[DATA — start]
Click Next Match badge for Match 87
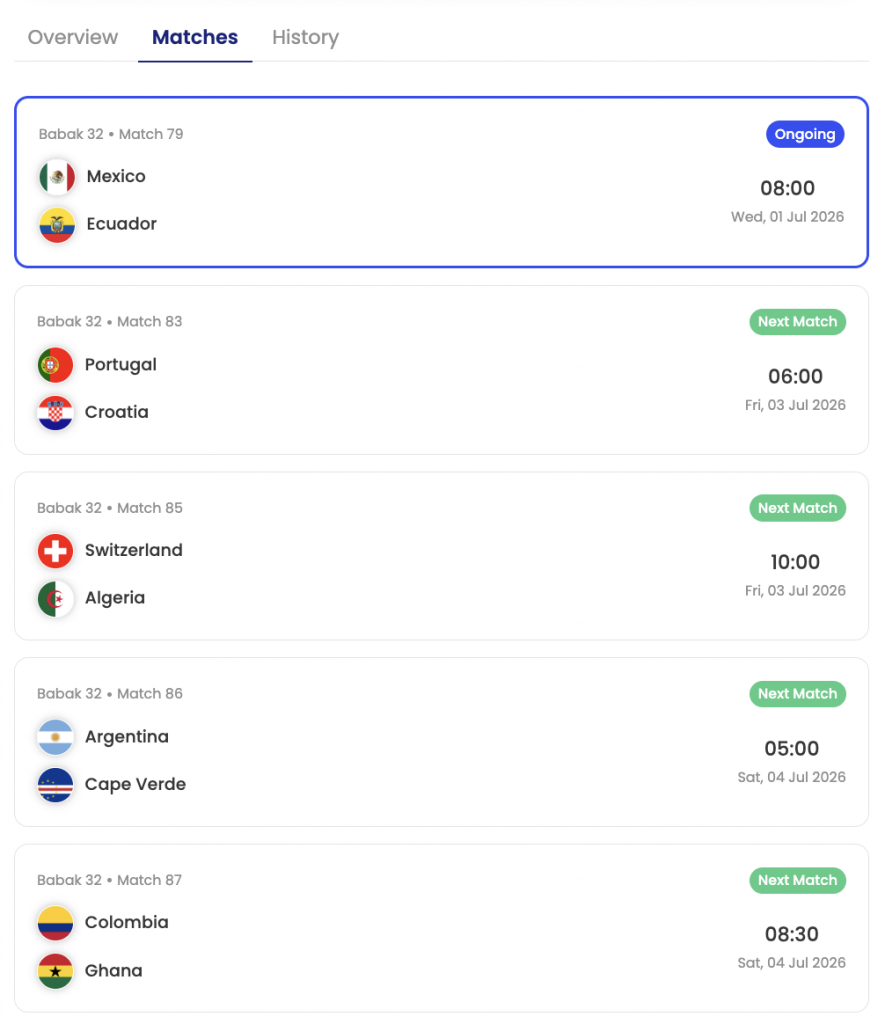[797, 880]
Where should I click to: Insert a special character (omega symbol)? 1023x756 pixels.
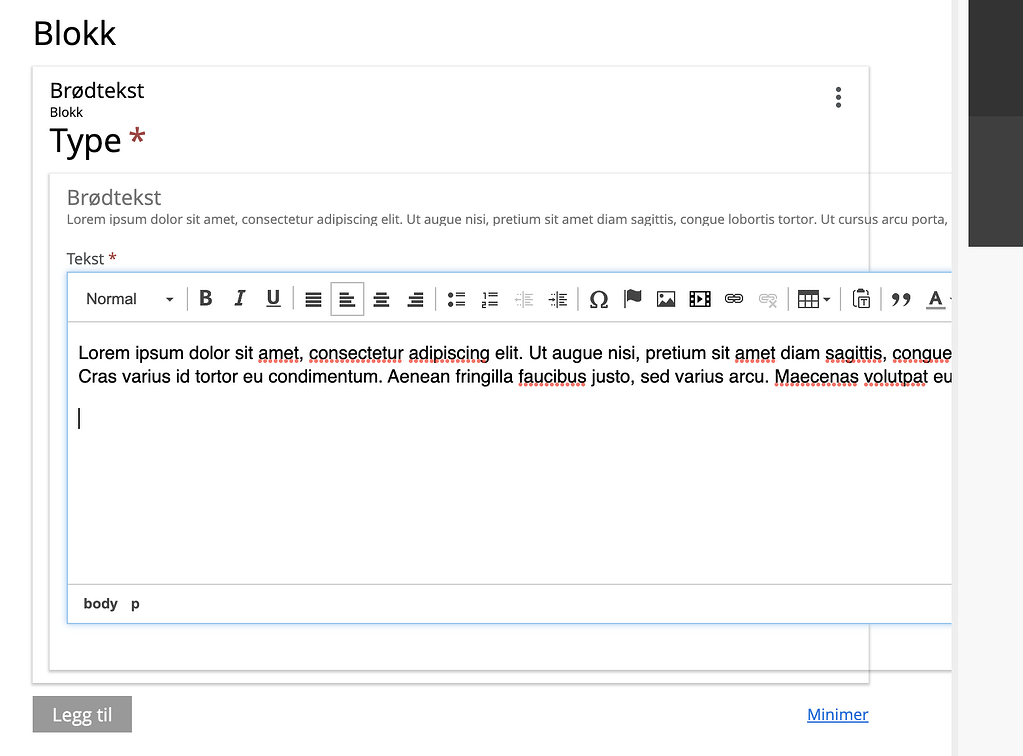click(x=598, y=298)
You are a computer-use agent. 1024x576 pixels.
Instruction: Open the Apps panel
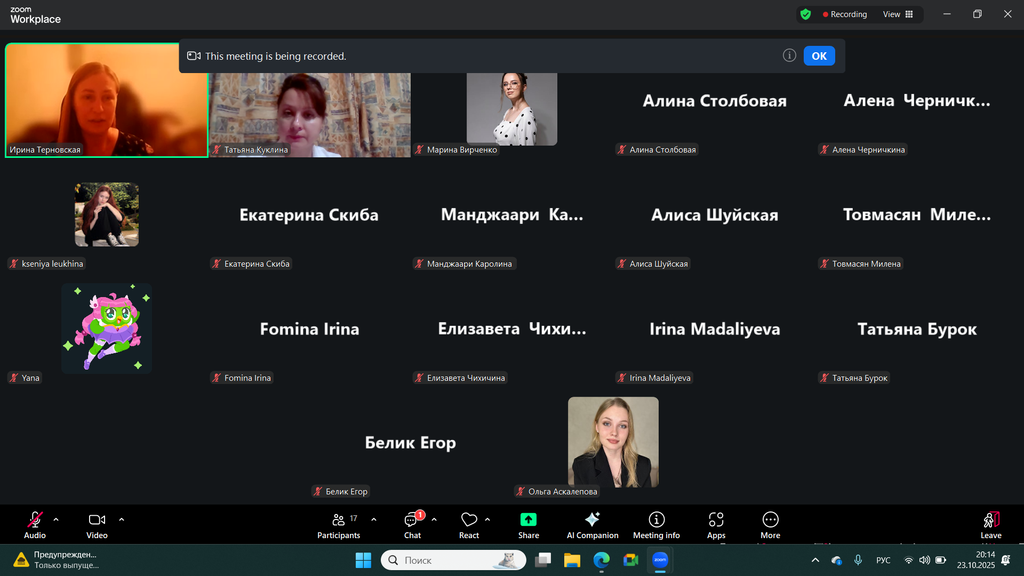[x=716, y=524]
[DATA — finish]
Pictures stay out, but every record above is to be returned exactly.

- _FINAL ANSWER_
Click Next Match badge for Match 87
[797, 880]
Where should I click to: Insert a special character (omega symbol)? 1023x756 pixels.
click(x=598, y=298)
You are a computer-use agent. 1024x576 pixels.
Instruction: Open the Apps panel
[x=716, y=524]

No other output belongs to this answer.